— DATA FOR ANALYSIS —
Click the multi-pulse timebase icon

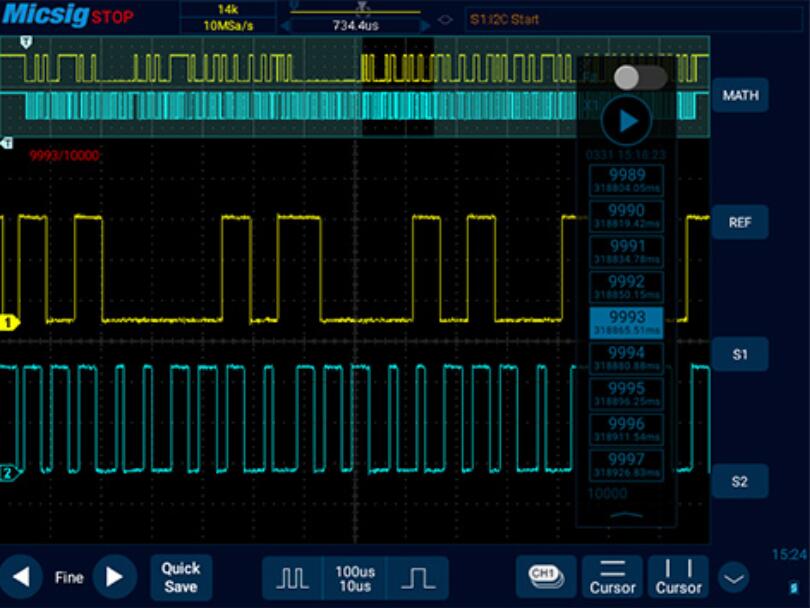click(292, 578)
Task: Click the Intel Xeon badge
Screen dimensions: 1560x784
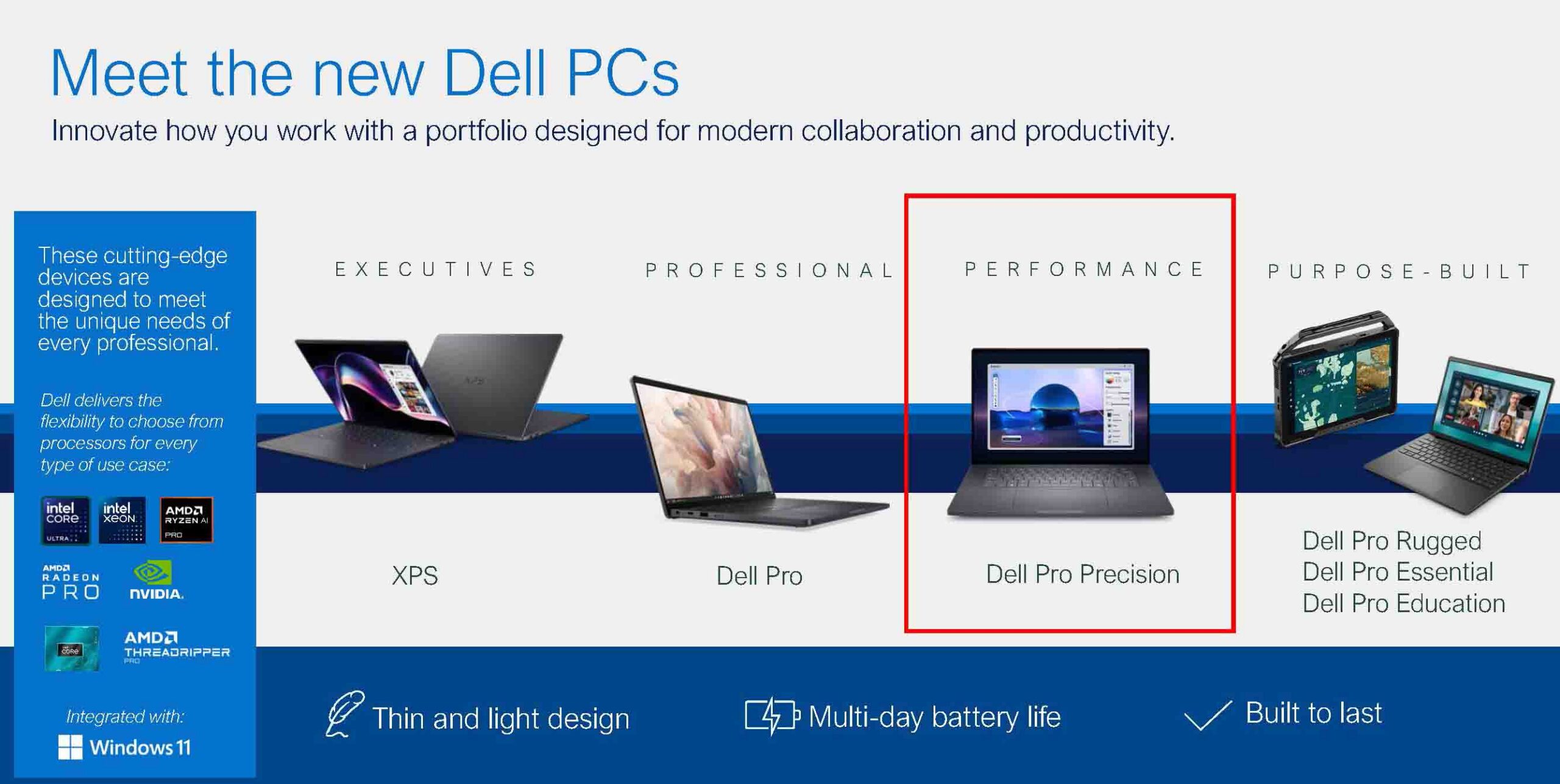Action: point(122,520)
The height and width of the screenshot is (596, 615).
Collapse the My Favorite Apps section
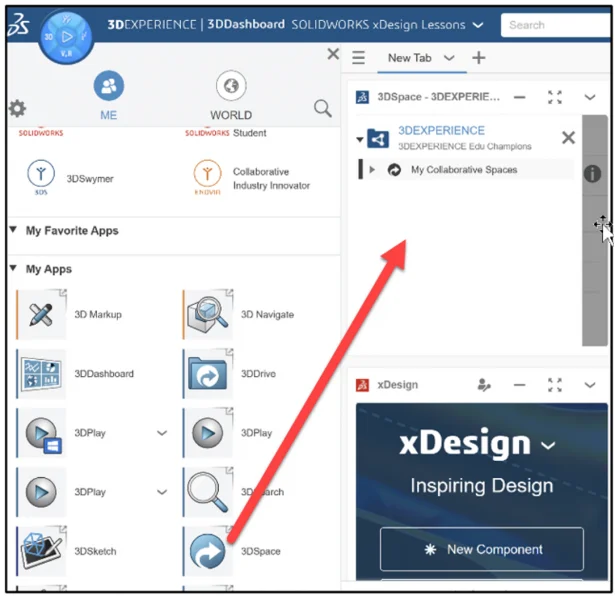(13, 230)
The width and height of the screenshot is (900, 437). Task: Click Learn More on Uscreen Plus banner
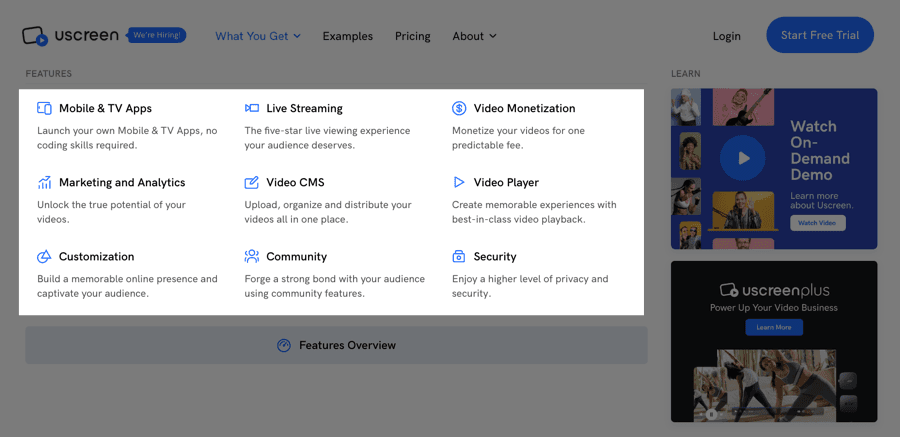coord(773,327)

— EXERCISE BRIEF —
The records above, minus their pictures, are to be returned word for word.

— RESULT —
Click the multi-pulse timebase icon

click(292, 578)
Task: Click the Intel Xeon badge
Screen dimensions: 1560x784
Action: point(122,520)
The height and width of the screenshot is (596, 615).
Collapse the My Favorite Apps section
(13, 230)
The width and height of the screenshot is (900, 437). Task: Click Learn More on Uscreen Plus banner
coord(773,327)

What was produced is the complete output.